══ Supplied data

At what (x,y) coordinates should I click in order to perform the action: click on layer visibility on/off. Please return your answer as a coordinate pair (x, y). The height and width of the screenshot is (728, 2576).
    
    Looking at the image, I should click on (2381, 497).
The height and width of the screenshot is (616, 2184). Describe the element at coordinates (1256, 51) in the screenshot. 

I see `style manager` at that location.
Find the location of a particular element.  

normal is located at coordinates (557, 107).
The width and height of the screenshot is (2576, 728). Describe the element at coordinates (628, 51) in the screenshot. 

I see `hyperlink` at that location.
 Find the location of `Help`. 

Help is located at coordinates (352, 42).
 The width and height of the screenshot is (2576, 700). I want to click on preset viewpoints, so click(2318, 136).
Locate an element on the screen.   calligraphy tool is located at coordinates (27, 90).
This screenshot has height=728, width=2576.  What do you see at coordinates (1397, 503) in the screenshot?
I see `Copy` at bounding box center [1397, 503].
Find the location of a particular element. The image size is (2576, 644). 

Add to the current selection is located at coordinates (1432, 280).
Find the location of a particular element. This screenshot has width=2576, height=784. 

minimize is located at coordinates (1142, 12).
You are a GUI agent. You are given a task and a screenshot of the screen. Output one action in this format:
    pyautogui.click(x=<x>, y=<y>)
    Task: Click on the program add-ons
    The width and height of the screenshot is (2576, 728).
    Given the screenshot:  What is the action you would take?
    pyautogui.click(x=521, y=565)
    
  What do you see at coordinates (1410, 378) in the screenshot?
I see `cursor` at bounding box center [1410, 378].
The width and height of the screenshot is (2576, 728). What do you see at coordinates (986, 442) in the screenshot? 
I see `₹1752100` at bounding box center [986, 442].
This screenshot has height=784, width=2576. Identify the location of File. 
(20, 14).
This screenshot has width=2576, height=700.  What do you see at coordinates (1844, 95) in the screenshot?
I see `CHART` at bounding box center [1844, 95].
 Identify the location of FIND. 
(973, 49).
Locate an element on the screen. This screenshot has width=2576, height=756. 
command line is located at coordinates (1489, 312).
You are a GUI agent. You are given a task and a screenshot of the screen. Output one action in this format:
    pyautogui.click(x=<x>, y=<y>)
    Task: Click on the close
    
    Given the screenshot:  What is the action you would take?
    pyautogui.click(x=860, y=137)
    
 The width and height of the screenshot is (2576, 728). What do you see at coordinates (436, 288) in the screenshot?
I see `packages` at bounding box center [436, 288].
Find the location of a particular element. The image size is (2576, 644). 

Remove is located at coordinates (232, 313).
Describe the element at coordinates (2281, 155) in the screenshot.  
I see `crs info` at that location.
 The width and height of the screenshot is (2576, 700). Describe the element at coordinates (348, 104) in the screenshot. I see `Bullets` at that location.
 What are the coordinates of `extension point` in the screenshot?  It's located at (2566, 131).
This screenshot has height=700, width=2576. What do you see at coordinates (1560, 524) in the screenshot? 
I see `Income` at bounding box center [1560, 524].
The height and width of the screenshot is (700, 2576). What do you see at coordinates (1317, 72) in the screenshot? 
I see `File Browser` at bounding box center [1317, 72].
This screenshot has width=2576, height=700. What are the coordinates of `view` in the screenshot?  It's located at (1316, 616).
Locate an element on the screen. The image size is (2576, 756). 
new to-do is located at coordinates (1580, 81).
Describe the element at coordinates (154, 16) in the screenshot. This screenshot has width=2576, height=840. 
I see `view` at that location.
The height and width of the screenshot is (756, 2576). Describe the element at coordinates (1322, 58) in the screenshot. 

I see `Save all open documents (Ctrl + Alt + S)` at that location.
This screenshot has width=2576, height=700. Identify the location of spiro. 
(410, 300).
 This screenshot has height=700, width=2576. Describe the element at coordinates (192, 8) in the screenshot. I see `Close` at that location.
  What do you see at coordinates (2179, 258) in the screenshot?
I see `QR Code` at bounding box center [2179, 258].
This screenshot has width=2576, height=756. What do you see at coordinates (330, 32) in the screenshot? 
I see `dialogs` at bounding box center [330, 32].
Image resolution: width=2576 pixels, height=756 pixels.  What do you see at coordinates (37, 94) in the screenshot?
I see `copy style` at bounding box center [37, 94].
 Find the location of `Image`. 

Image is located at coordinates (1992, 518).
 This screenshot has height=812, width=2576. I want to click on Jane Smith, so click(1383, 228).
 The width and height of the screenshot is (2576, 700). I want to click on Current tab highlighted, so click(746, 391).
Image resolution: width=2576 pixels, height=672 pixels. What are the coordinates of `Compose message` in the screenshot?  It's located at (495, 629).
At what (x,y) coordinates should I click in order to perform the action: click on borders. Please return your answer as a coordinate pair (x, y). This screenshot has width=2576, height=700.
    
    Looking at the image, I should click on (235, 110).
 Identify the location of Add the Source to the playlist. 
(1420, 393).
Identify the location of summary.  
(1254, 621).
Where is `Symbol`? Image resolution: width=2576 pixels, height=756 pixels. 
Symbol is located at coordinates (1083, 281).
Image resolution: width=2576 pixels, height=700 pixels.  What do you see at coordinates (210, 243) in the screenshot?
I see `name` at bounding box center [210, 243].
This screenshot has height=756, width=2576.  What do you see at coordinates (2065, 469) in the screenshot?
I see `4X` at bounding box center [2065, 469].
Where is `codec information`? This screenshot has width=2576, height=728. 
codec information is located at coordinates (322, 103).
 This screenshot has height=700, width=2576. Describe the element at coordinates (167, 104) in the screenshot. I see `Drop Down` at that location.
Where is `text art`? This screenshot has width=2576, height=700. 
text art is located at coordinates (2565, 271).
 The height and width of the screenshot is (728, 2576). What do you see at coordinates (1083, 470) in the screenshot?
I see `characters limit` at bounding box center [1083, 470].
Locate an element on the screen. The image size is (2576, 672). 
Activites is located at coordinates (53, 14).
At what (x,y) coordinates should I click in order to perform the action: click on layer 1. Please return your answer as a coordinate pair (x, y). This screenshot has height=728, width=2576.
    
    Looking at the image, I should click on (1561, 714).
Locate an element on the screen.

════

Could you give the lines from the one containing "What do you see at coordinates (1410, 378)" through the one containing "center [436, 288].", inclusive, as a JSON list of strings with one string per line and blank lines omitted?

[
  "  What do you see at coordinates (1410, 378) in the screenshot?",
  "I see `cursor` at bounding box center [1410, 378].",
  "The width and height of the screenshot is (2576, 728). What do you see at coordinates (986, 442) in the screenshot? ",
  "I see `₹1752100` at bounding box center [986, 442].",
  "This screenshot has height=784, width=2576. Identify the location of File. ",
  "(20, 14).",
  "This screenshot has width=2576, height=700.  What do you see at coordinates (1844, 95) in the screenshot?",
  "I see `CHART` at bounding box center [1844, 95].",
  " Identify the location of FIND. ",
  "(973, 49).",
  "Locate an element on the screen. This screenshot has width=2576, height=756. ",
  "command line is located at coordinates (1489, 312).",
  "You are a GUI agent. You are given a task and a screenshot of the screen. Output one action in this format:",
  "    pyautogui.click(x=<x>, y=<y>)",
  "    Task: Click on the close",
  "    Given the screenshot:  What is the action you would take?",
  "    pyautogui.click(x=860, y=137)",
  " The width and height of the screenshot is (2576, 728). What do you see at coordinates (436, 288) in the screenshot?",
  "I see `packages` at bounding box center [436, 288]."
]